7. The device according to claim 6, wherein the control section controls light-emitting states of the plurality of first light-emitting elements and the plurality of second light-emitting elements to further set a lighting pattern in the ON mode and a lighting pattern in the DOOR mode to be different from each other.

8. The device according to claim 6, wherein the control section controls light-emitting states of the plurality of first light-emitting elements and the plurality of second light-emitting elements to further set a light-emitting region in the ON mode and a light-emitting region in the DOOR mode to be different from each other.

9. The device according to claim 8, wherein transmittance of light of a first member provided in the light-emitting region in the ON mode is set different from transmittance of light of a second member provided in the light-emitting region in the DOOR mode.

10. The device according to claim 9, wherein

the first member and the second member are joined by a two-color molding method or fitting, and

an end section on a light incident side of the second member is formed to face a part of the plurality of first light-emitting elements and the plurality of second light-emitting elements.

11. A vehicle interior lighting device comprising:

a plurality of light-emitting elements;

a switch for switching an ON mode for lighting at least a part of the plurality of light-emitting elements and a DOOR mode for lighting at least a part of the plurality of light-emitting elements when a door of a vehicle is in an open state and extinguishing the plurality of light-emitting elements when doors of the vehicle are in a closed state; and

a control section configured to control light-emitting states of the plurality of light-emitting elements to set a light-emitting region in the ON mode and a light-emitting region in the DOOR mode to be different from each other.

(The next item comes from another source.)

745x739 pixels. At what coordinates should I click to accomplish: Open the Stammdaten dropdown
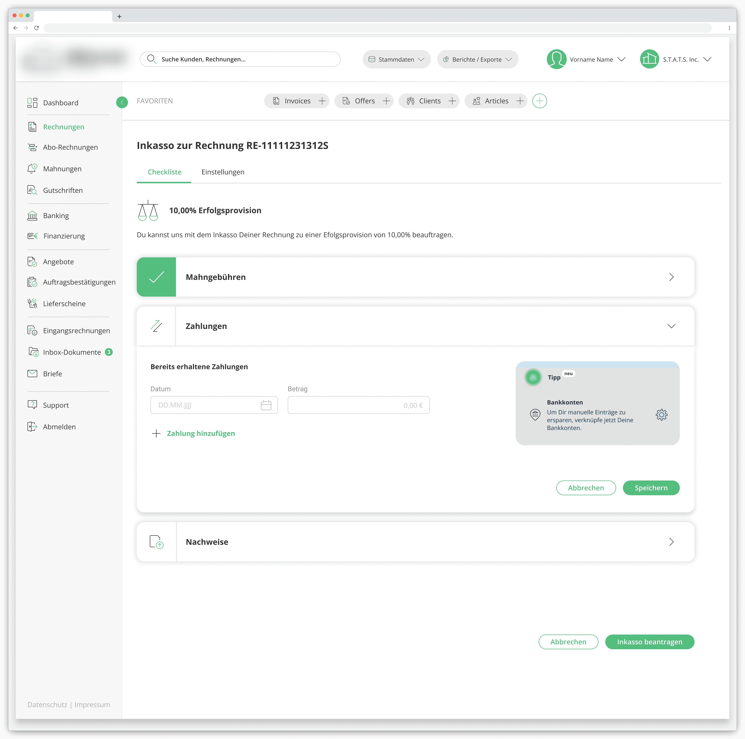(396, 59)
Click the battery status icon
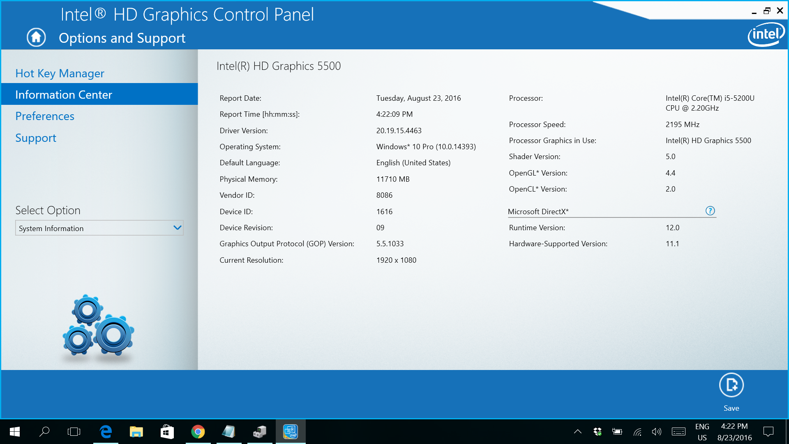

12. The device according to claim 11, further comprising an optical element provided in at least one of the light-emitting region in the ON mode and the light-emitting region in the DOOR mode and configured to generate at least one of a desired light condensation characteristic and a desired luminous intensity distribution characteristic.

13. The device according to claim 11, wherein the control section controls light-emitting states of the plurality of light-emitting elements to cause the plurality of light-emitting elements to irradiate light on an entire vehicle interior in the ON mode and irradiate light on at least one of the vicinities of the doors of the vehicle and the vicinities of seats in the DOOR mode.

14. The device according to claim 11, wherein transmittance of light of a first member provided in the light-emitting region in the ON mode is set different from transmittance of light of a second member provided in the light-emitting region in the DOOR mode.

15. The device according to claim 14, wherein

the first member and the second member are joined by a two-color molding method or fitting, and

an end section on a light incident side of the second member is formed to face a part of the plurality of light-emitting elements.

16. The device according to claim 11, wherein the control section controls light-emitting states of the plurality of light-emitting elements to further set at least any one of a light-emitting color, chromaticity, color temperature, and an amount of light in the ON mode and at least any one of a light-emitting color, chromaticity, color temperature, and an amount of light in the DOOR mode to be different from each other.

17. The device according to claim 11, wherein the control section controls light-emitting states of the plurality of light-emitting elements to further set a lighting pattern in the ON mode and a lighting pattern in the DOOR mode to be different from each other.